Sunday, September 06, 2009

Mystics: Lou Andreas-Salome and Restoring the Feminine

One of the great contemporary mystic figures I have been studying is Lou Andreas-Salome (1861-1937). If you don't know about her, it is worth the trip to Wikipedia to find out about her.  To begin with, she was a muse, a deep companion and loved mentor to Nietzsche, Rilke and Freud.  So one could say that  these male avatars were able to do their work because of her power to inspire their greatest aspirations.  For another, her deep insights, as a writer, observer of the creative human endeavor, and mystic (a term she never applied to herself) are unsurpassed.


Lest the feminists in the readership think I am guilty of placing Salome in the category of "the woman behind the great man," I want to make clear that this is far from my intention.  I see Salome as the modern Beguine -- the Beguines are the women  in the 13th Century who founded Western mysticism.  She is every bit the courageous envisioner of the grand human endeavor as they were; her writings are just as seminal to the mystic endeavor; and her complete identification with her womanhood and the great and primal feminine potencies is seminally instructive for those who study mystics.  I recommend her memoirs, Looking Back, as well as her works on Nietzsche and Rilke, at a minimum, for any course of mystic education.


In fact, her observations on the feminine (that extend far beyond feminist political and socio-economic concerns) are my subject today.


My contention, as presented in detail in my book The Mystics Among Us:  Into the Open (working title, and soon to be published) is that mystics in the West strive to restore the feminine generative potency in the human endeavor.  By that I mean that the very notion of "generative" (see below) is an expression of feminine cosmic potency.  Most briefly, the feminine potency names that aspect of our universe that "makes way" for, enables the "enduring placing" of distinctive singularities as viable aspects of the universe.


The male potency, in this view, takes up this opening and does the work of forming those singularities, those self-organizing systems into viable entities.  While increasing complexity could not take place without the driving potency of male constellation, organization and concentration, it also could not take place if, prior to singularizing acts, the universe did not offer its feminine aspect of "generative opening." Generative opening means an opening of  dimensions so as to become more expansive, and also doing so in a way that enriches and energizes that opening, and so is able to generate the great variety of singularities (things, beings, creatures, forces and events) within it.
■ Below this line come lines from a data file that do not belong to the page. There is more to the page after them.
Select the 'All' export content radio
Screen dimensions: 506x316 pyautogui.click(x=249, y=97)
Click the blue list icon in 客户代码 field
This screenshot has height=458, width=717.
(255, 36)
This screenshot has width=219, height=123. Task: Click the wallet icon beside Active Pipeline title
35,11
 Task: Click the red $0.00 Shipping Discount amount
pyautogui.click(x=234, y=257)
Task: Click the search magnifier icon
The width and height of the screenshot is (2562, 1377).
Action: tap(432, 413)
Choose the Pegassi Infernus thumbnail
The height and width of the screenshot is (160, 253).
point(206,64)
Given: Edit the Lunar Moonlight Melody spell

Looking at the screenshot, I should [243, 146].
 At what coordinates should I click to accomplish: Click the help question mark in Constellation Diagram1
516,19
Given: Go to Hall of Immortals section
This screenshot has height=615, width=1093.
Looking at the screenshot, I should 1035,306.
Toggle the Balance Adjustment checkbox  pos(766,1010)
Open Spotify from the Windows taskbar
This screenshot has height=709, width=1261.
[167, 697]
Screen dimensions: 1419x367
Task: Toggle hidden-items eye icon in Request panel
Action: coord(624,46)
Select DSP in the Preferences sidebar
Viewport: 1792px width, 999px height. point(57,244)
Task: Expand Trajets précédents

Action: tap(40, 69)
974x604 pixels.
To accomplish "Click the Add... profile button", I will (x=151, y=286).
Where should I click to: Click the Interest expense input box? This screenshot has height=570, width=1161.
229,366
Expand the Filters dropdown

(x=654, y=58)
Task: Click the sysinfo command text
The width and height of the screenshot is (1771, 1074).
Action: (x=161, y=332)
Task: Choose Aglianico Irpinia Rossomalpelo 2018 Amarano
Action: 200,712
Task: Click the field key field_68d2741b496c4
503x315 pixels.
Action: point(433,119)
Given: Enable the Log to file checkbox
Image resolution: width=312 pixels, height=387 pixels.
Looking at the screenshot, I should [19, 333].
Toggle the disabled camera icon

We have sexual division in the form we do because of the character of these potencies, not vice versa.


A line in her memoirs points to her profound grasp of this dynamic: "when I wrote scholarly essays, I felt strengthened, as if I had been doing something feminine, where as in the case of anything poetic, the activity seemed masculine." (p. 108).  EXACTLY.


Her "scholarly essays" were often about the grandly encompassing aspects of the human psyche, as it took shape and formed people's lives.  Her works on Nietzsche and Rilke were mystic realizations of the forming of two different figures -- the mystic and the artist, respectively -- out of the free-flowing potencies of feminine opening generativity.  Thus, she was speaking not as a muse or a lover to great men, but as one who discerns pure potencies forming as living psychic/somatic forces among us; she is speaking as the mystic.  She is telling us, as a mystic does, how to listen to these breakout creatives who were her soul-mates so that we can step into the generatively open way.  And as we have said, this is precisely the mystic precept:  restore the feminine potency.


Poetry (and psychoanalysis, as a prophetic expression) are decidedly male-potency based.  Poets ferociously drive the great and diffusely open energies of the generative into a singular form. In his Duino Elegies, Rilke expresses this intense effort at constellation and singularizing as his "angels" speaking to him, driving him to words and verse and the specific, pointed, tightly formed work.  In her chapter on Rilke, she notes his "ascension of the poetical work above the poet as a man."  This is the drive of the male potency in the breakout figure of the artist perfectly expressed: Work above being.


The prophet too expresses a derivation of the male potency. The great prophets in biblical tales are men; and   the great philosophers in Greece are men (who love men).  Freud is our exemplar of the contemporary prophetic figure.  The prophetic impetus is to shape the relation and interconnections among beings (alive in the generative open made way for by the feminine) into specific bonds, ties and laws. Salome disagreed with Freud exactly because she did not see his categories and descriptions of "complexes" as rigidly as he did.


Mystics restore the feminine against this male tsunami that has overflowed Western history.  Salome's writing is dedicated to the search (more or less successful, as with all the contemporary mystics) for a way to express the co-generation of the human psyche/somatic being with the most vast and incalculable and indescribable potencies of the feminine.  Far from being the "support" of these men, whom our culture is capable of acknowledging, she drove these male figures into the most vivid of living such that generative way spoke to them.


Today, we need her instruction on how to listen to breakout creatives most urgently.  She is our teacher in opening up to our own generativity.  And breakout creatives need to take her life as a precept for being able to open to listening to other breakout creatives (mystics hearing other mystics especially -- her ambivalence toward the fellow mystic Nietzsche bears witness to this).


Part of the greatness of these men was recognizing and taking into their own beings her truly feminine, mystic way.  For us, the standard of becoming a breakout creative to begin with, is just this action:  taking the likes of Salome, voices of the generative open,  to heart as the beginning and engine of the work to be done.